Many in Hollywood have bashed Trump (rightfully so, in my opinion) for inciting violence and white nationalism with his choice of words and the hideous rhetoric he utters on Twitter and in interviews on the White House lawn. In no way am I advocating censorship, but given the heightened times in which we live, with unrelenting headlines about unthinkable acts, I think films like “” raise a question for Hollywood: Should the industry look inward to examine the use of excessive, fiction-based screen violence?

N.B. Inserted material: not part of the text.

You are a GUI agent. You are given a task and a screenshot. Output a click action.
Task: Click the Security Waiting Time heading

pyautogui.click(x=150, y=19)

When discussing this hot-button issue with two of our web editors, they pointed out that the horror/thriller trope of characters being hunted down has long been a staple of the big screen, and a huge cash cow (witness Blum’s “The Purge,” for one). Yet, they each admitted feeling queasy while watching gratuitous violence in the latest “John Wick” sequel and re-watching “Captain America: Winter Soldier.”
My point exactly.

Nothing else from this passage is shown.